Le numérique des champs : boucher les trous dans la raquette pour plus d'équité.
« Innovations digitales : décrypter les enjeux du numérique pour l'agriculture de demain ». Tel était le thème proposé aux élus de la CRAN (Chambre régionale d'agriculture de Normandie) réunis, lundi 29 novembre, en session. Synthèse de Caroline Guillaume (DRAAF Normandie) : « les données, plus on les partage, plus on s'enrichit ».
modulation azotée intra-parcellaire ou bien encore la robotisation
de la traite, ne datent pas d'hier.
« Les Chambres d'agriculture sont à la pointe du numérique, mais le travers français existe via la donnée qu'il faut partager, estime Caroline Guillaume. Pour la directrice de la DRAAF, la donnée n'est pas le pouvoir. Plus on la partage, plus on s'enrichit ». Le numérique fait partie du quotidien des Français et c'est même un mode de vie chez les jeunes. Non pas que les quadras ou les quinquas ne s'y intéressent pas, mais les enjeux professionnels de cette technologie mettent aussi en exergue quelques trous dans la raquette.
Les zones blanches font voir rouge
Ces trous dans la raquette, ce sont tout d'abord les zones blanches. « 99,65 % de la population couverte en 4 G. Prévision à 50 % en 5 G d'ici la fin de l'année », chiffre Marc Maouche, directeur régional d'Orange.Et Sylvain Borde (chargé de mission numérique - SGAR Normandie) d'enfoncer le clou : « dans 98 % des implantations, on a du 4 G ». Des chiffres en trompe-l'oeil pour le monde rural car ces 2 % de non couverts, ce sont souvent des agriculteurs. « L'agenda électronique de la Cuma, je n'y ai pas accès », cite en exemple l'un d'eux. Si la situation tend lentement à s'améliorer, « l'arrivée de Free Mobile a cassé les prix. On a gelé nos gros investissements dans les campagnes, reconnaît-on du côté d'Orange. Une antenne, c'est 200 000 e de fabrication-implantation et on applique le même tarif pour tout le monde. C'est l'argent que l'on gagne en ville que l'on met à la campagne ». Et Jean-Yves Heurtin (président de la Chambre d'agriculture du Calvados) d'inviter les différents opérateurs « à éviter certaines concurrences et jouer un peu plus la solidarité. Il faut mieux optimiser les implantations pour disposer d'une couverture plus efficace ».
Une interopérabilité à améliorer
Autre trou dans la raquette, les notions de portabilité et d'interopérabilité à améliorer. Alexis Graindorge (JA Normandie) de citer en exemple un collègue qui, en changeant de marque de robot de traite, a perdu l'historique des données de son troupeau laitier. « Jusqu'où va-t-on dans l'inclusion numérique ? Je ne veux pas être pieds et mains liés à une firme robotique. J'ai envie de pouvoir dire merde à un fournisseur ». Paroles de JA.

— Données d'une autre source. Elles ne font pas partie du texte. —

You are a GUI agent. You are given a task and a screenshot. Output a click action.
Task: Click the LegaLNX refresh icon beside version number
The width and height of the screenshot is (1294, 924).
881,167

Jean-Christophe Aguinet (Orne) est sur la même longueur d'onde. « Je suis en difficulté pour choisir le partenaire que je veux.
Comment mettre plus de sécurité sur ce qui viendra interagir dans mon ordinateur ? », s'interroge-t-il.

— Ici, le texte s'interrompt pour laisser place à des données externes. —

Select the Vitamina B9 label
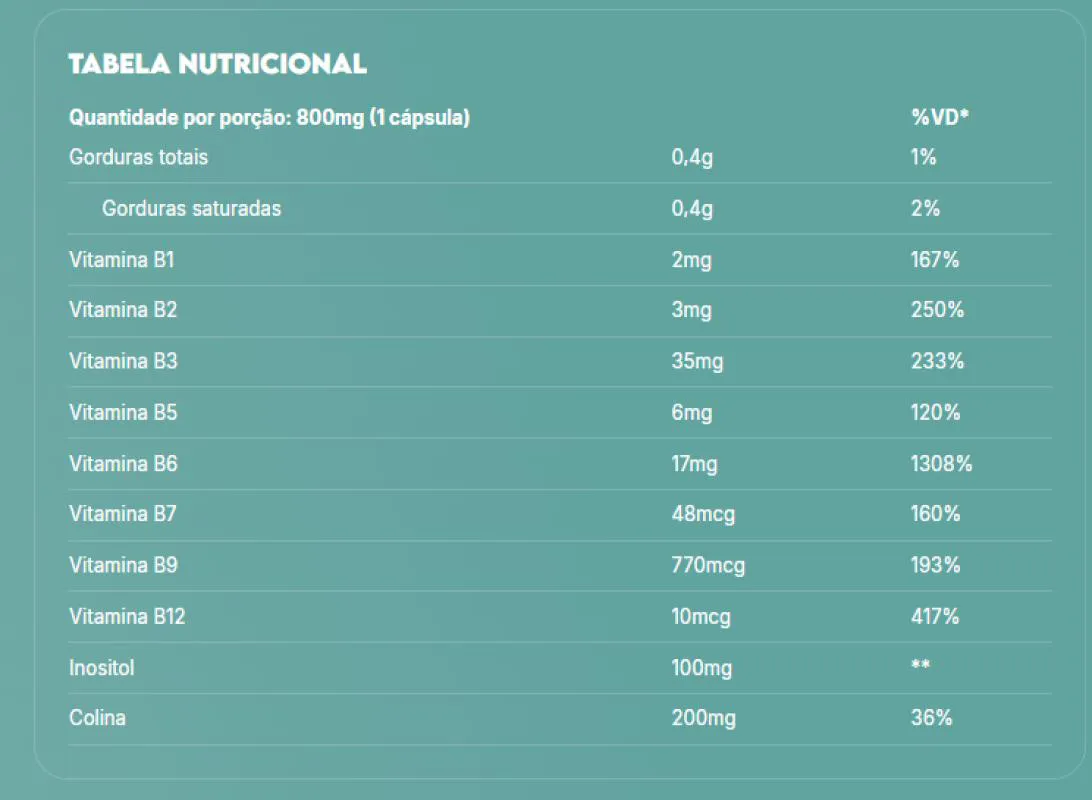 tap(123, 565)
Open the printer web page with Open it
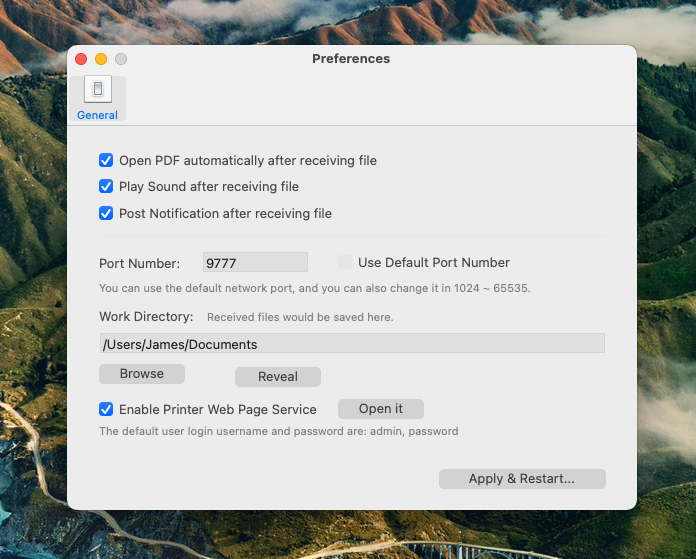Screen dimensions: 696x559 point(381,408)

La réponse est plurielle et les Chambres d'agriculture assument leur part de job. « Le numérique est un outil indispensable pour gérer toutes les données, mais c'est une démarche au long cours, un outil indispensable pour un métier qui se complexifie de jour en jour », est persuadé Gilles Lievens (président de la CA 27). L'occasion pour Sébastien Windsor (président de la CRAN) d'annoncer le recrutement prochain « de 5 conseillers numériques en Normandie ».

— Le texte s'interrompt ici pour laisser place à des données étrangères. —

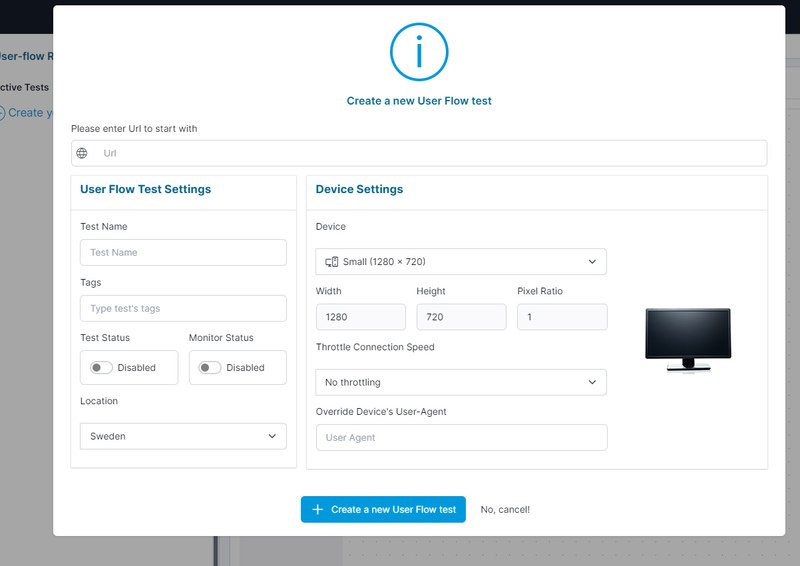Viewport: 800px width, 566px height.
Task: Enable the Test Status toggle
Action: coord(101,367)
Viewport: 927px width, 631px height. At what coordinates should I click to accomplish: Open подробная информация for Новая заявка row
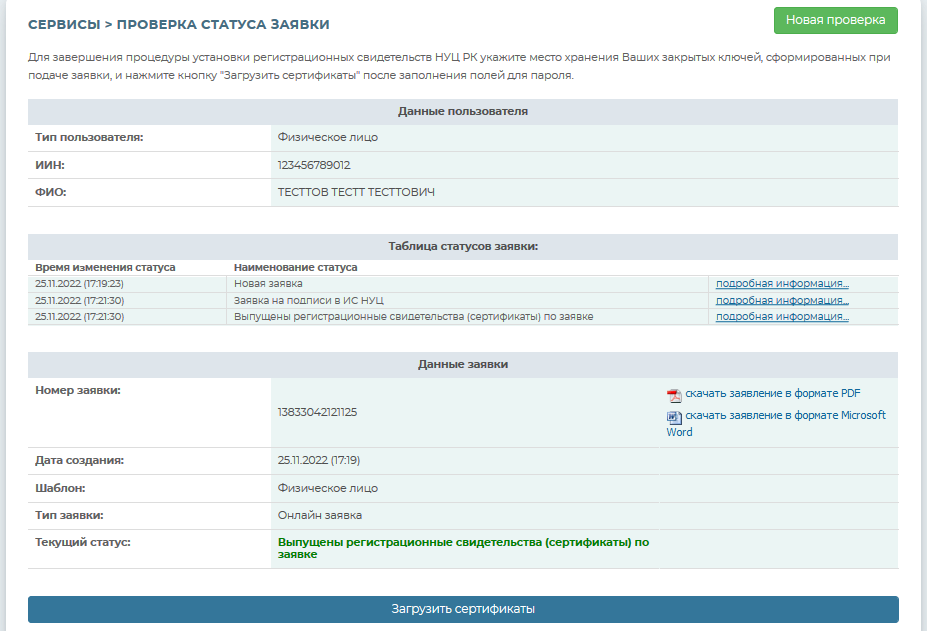coord(782,284)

La coopération est également en ordre de marche. « Il existe 400 startups de la fourche à la fourchette. Le challenge consiste à savoir sur laquelle on va miser pour apporter une vraie valeur à l'agriculture et aussi pour quel marché demain », dévoile Laurent Steidel (responsable marketing, développement et innovation chez Agrial). Le Crédit Agricole, avec ses 42 Villages By CA en France, s'inscrit dans la même veine. « Nous accompagnons les innovations dans leur accélération en challengeant les startups pour s'assurer que leur offre correspond à un besoin et qu'il existe un marché, poursuit Rodolphe Klein-Gouverneur (responsable innovation et territoires au Crédit Agricole Normandie. Nous les accompagnons dans leurs expérimentations. Si le potentiel est là, nous y investissons pour les faire grandir ».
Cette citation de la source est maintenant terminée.